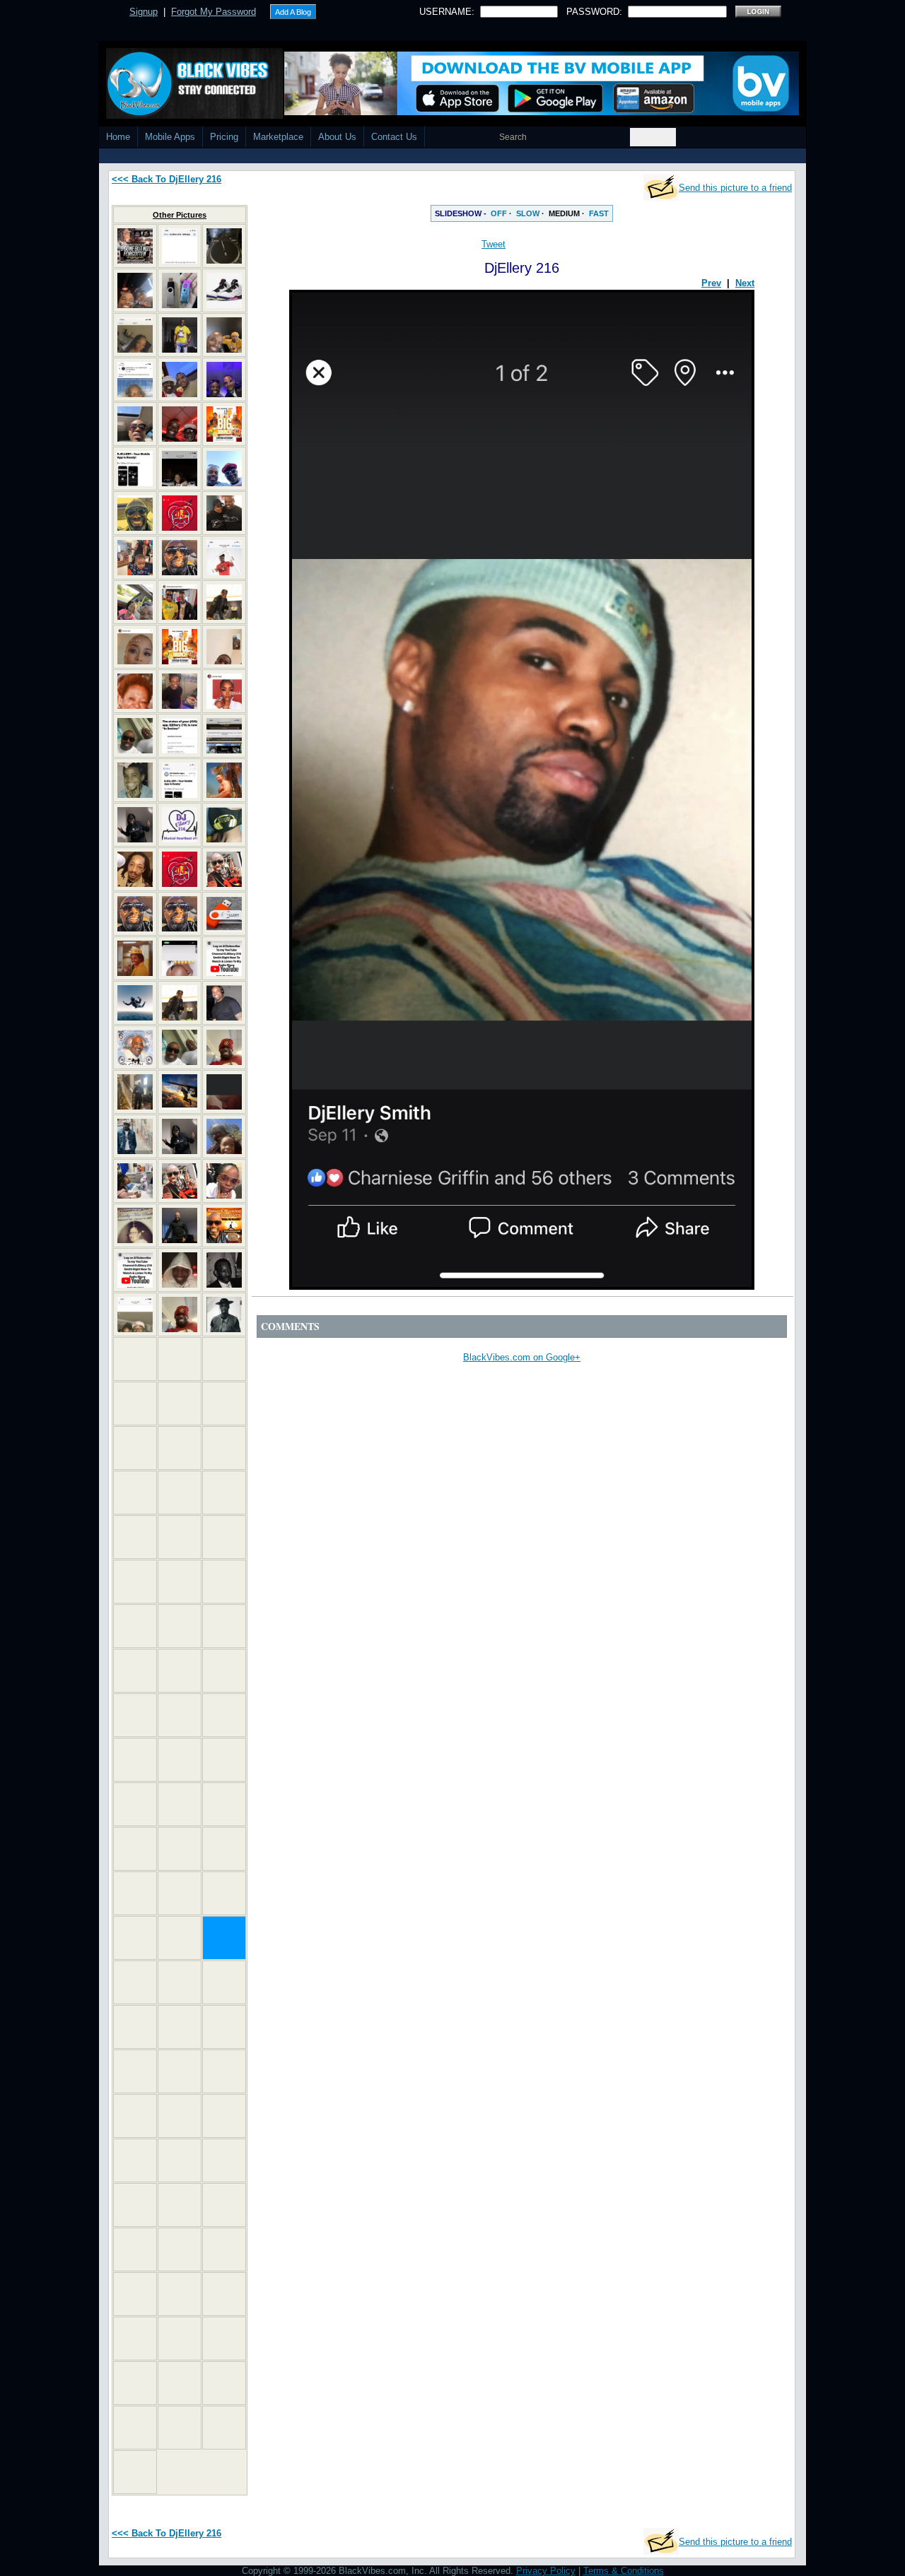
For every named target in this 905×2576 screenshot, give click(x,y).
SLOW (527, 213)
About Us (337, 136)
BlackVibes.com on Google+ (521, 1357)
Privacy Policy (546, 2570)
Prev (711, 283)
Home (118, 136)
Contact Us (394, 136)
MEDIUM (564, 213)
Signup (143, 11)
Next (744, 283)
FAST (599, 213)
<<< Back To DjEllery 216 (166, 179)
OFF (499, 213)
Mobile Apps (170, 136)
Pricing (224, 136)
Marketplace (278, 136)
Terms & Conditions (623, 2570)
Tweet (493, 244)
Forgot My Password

◇ ◇ ◇

### Description of the task
Copy the entries precisely, images excluded.

### Reply to the task
For every named target in this 905×2576 screenshot, give click(x,y).
SLOW (527, 213)
About Us (337, 136)
BlackVibes.com on Google+ (521, 1357)
Privacy Policy (546, 2570)
Prev (711, 283)
Home (118, 136)
Contact Us (394, 136)
MEDIUM (564, 213)
Signup (143, 11)
Next (744, 283)
FAST (599, 213)
<<< Back To DjEllery 216 (166, 179)
OFF (499, 213)
Mobile Apps (170, 136)
Pricing (224, 136)
Marketplace (278, 136)
Terms & Conditions (623, 2570)
Tweet (493, 244)
Forgot My Password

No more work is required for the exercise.